------ Provided data ------

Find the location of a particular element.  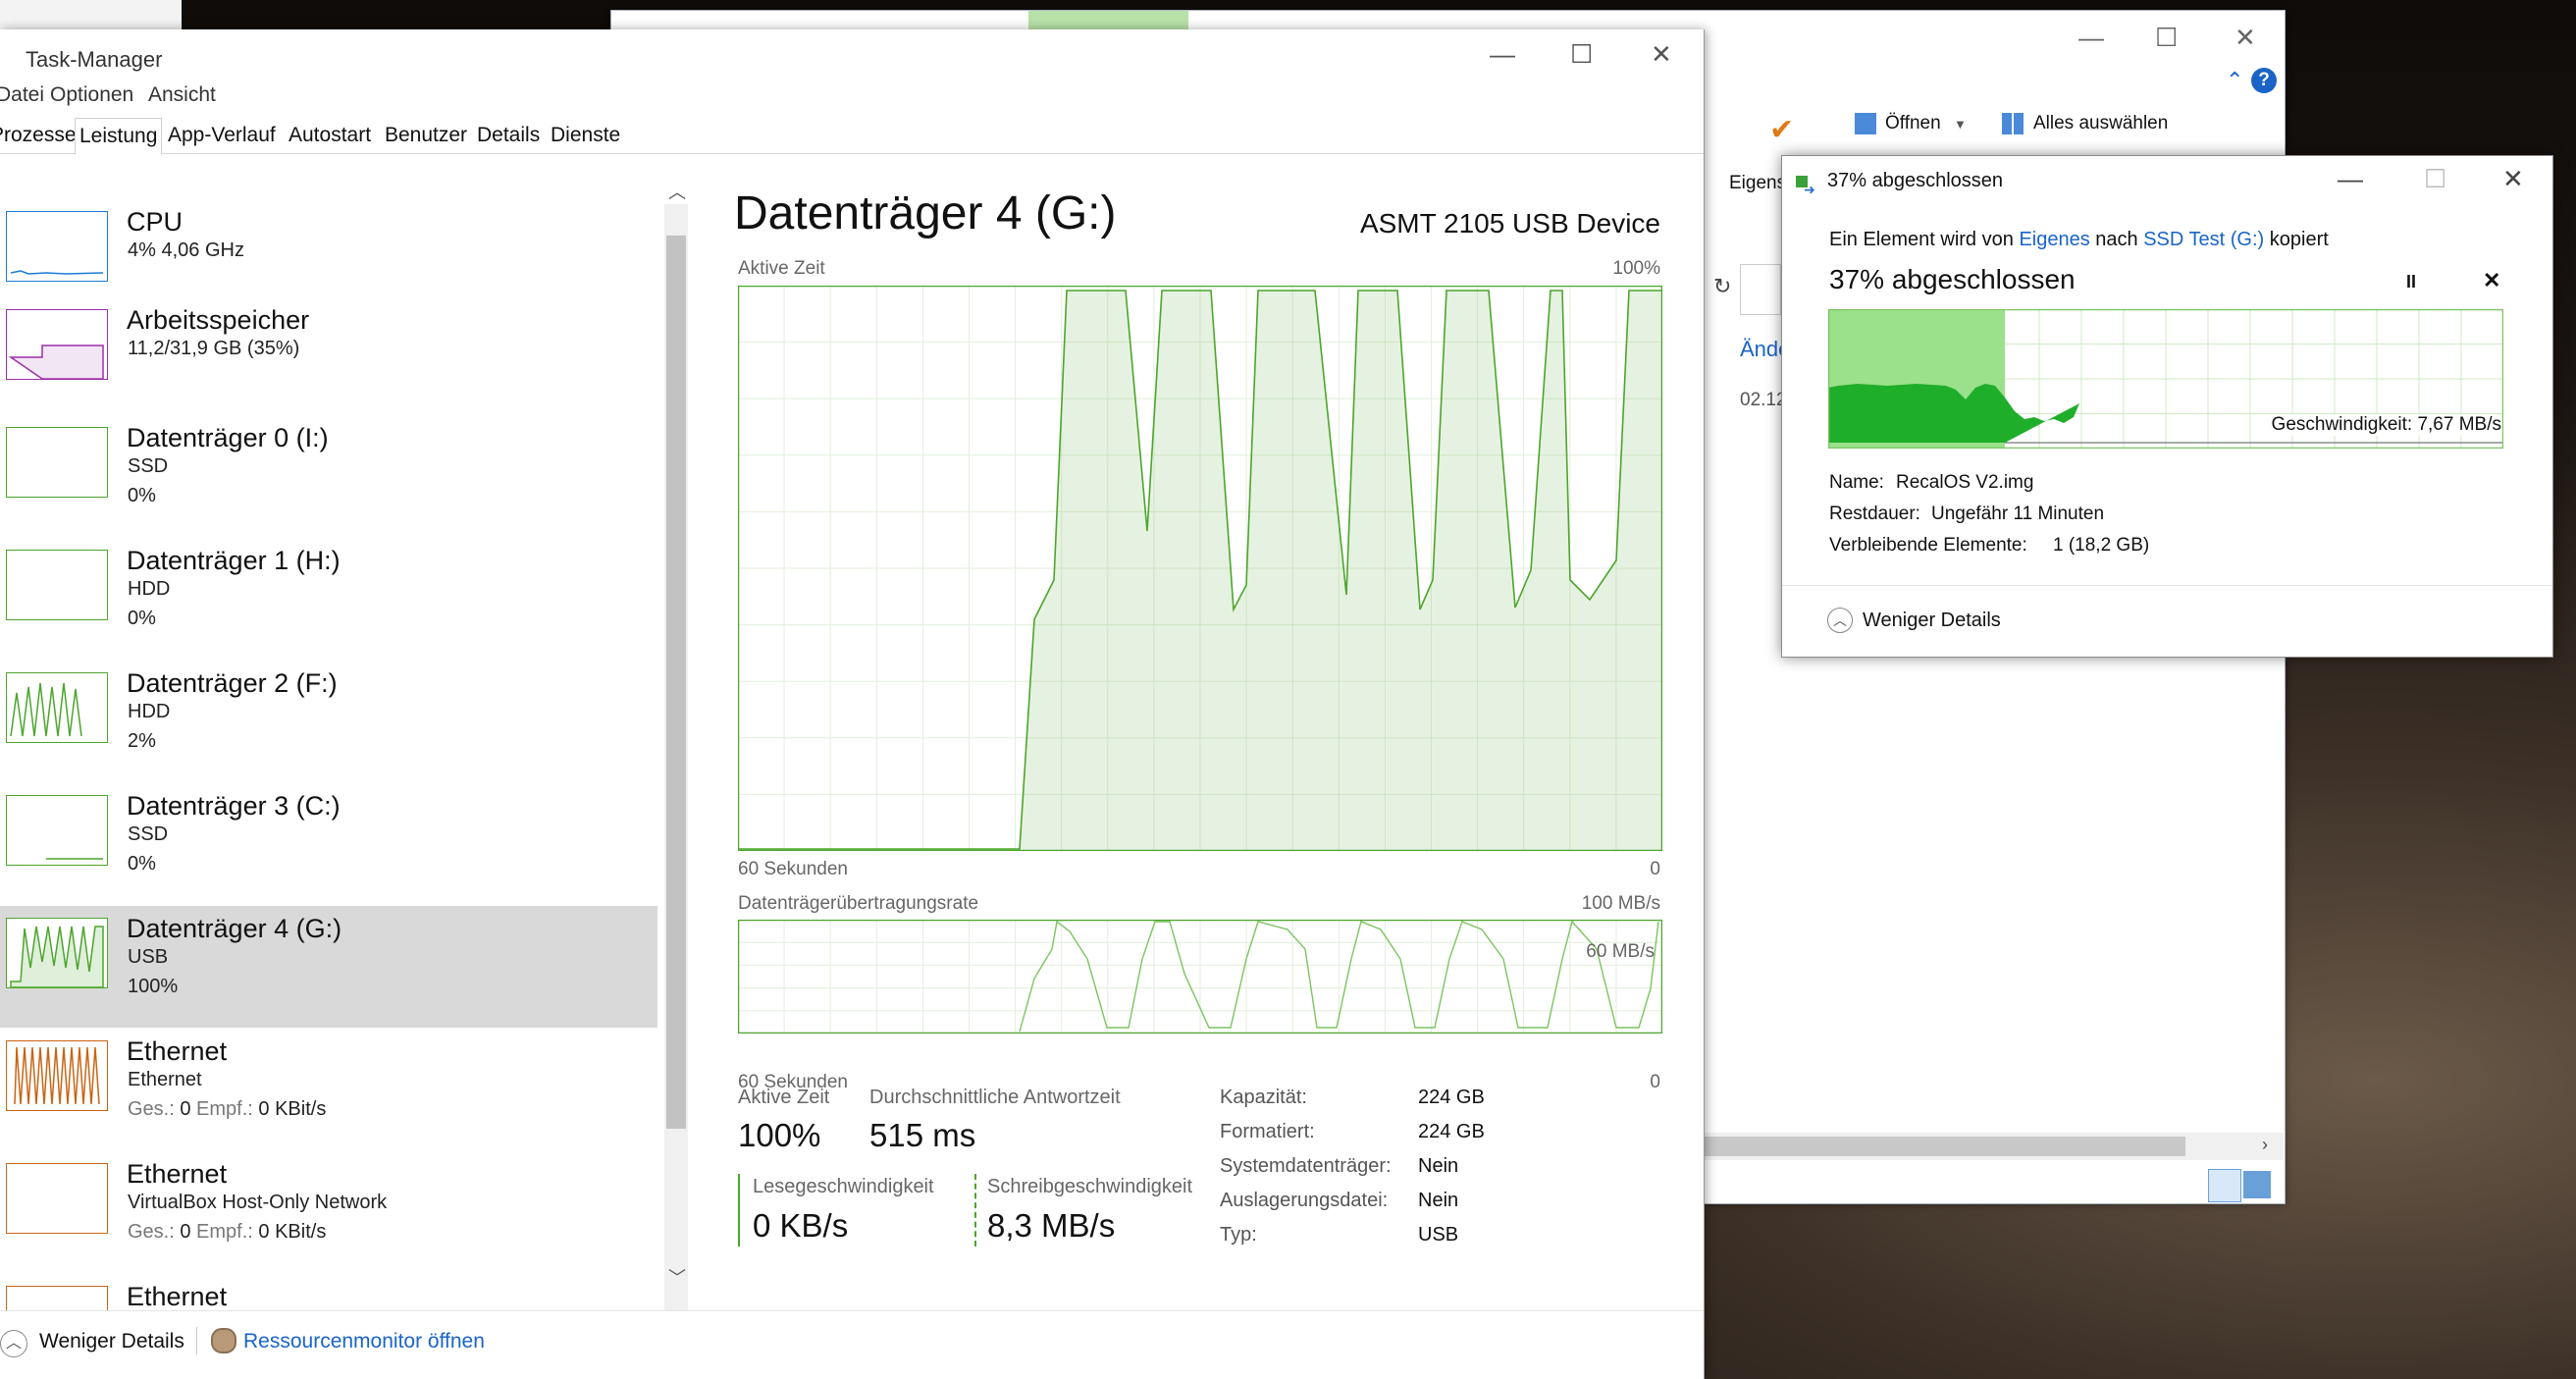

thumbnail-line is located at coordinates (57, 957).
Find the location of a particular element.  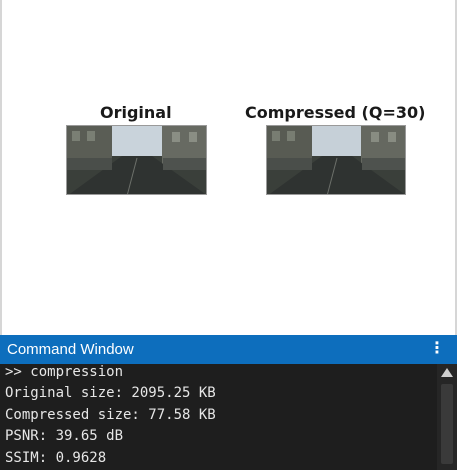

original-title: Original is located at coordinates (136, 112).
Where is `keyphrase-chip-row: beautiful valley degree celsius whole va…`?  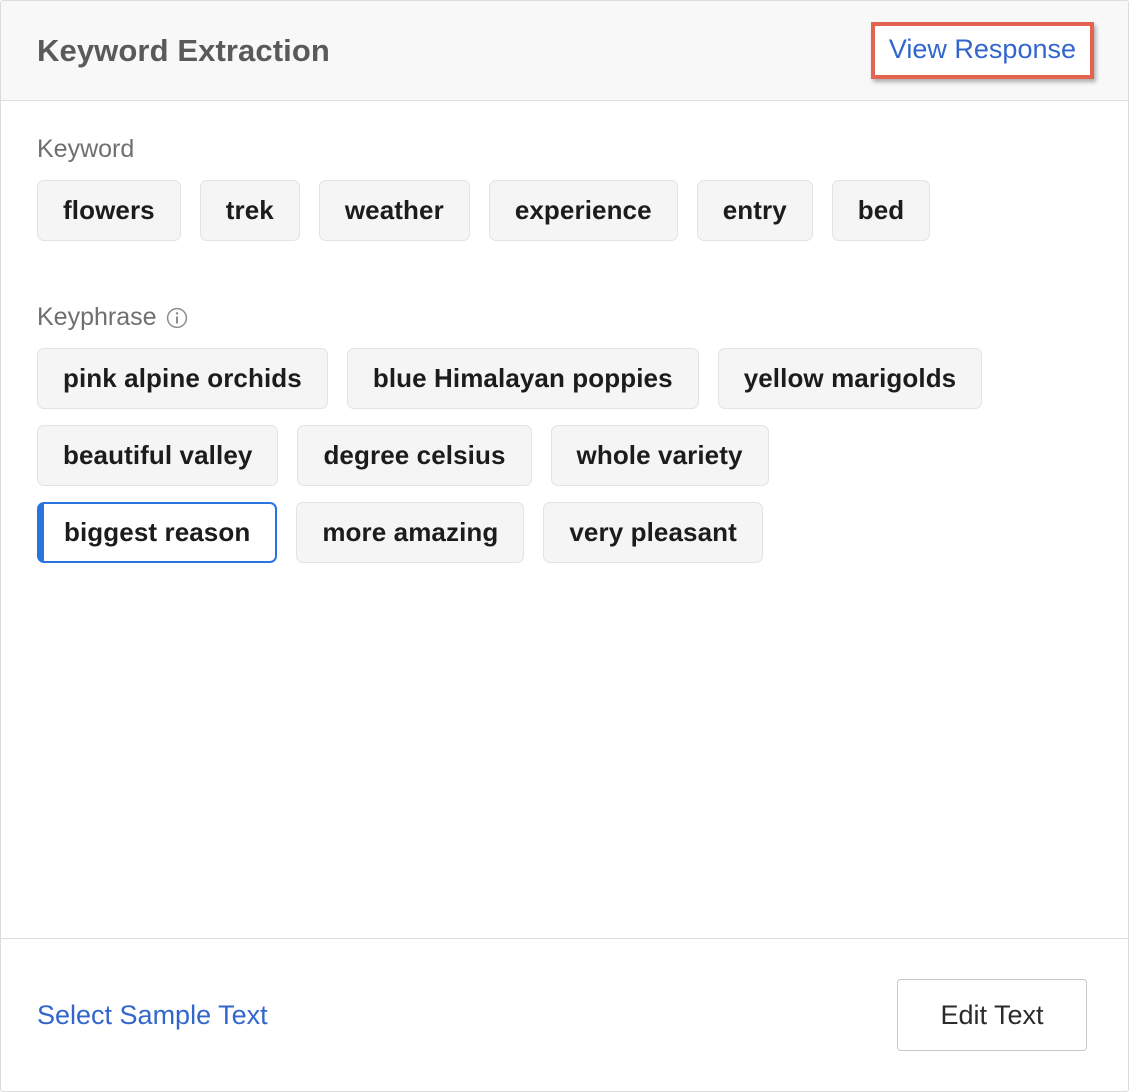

------

Work task
Copy out all of the material above word for word, leaving out the pictures.

Task output
Find the location of a particular element.  

thumbnail-line is located at coordinates (57, 957).
Find the location of a particular element.  

original-title: Original is located at coordinates (136, 112).
Where is `keyphrase-chip-row: beautiful valley degree celsius whole va…`?  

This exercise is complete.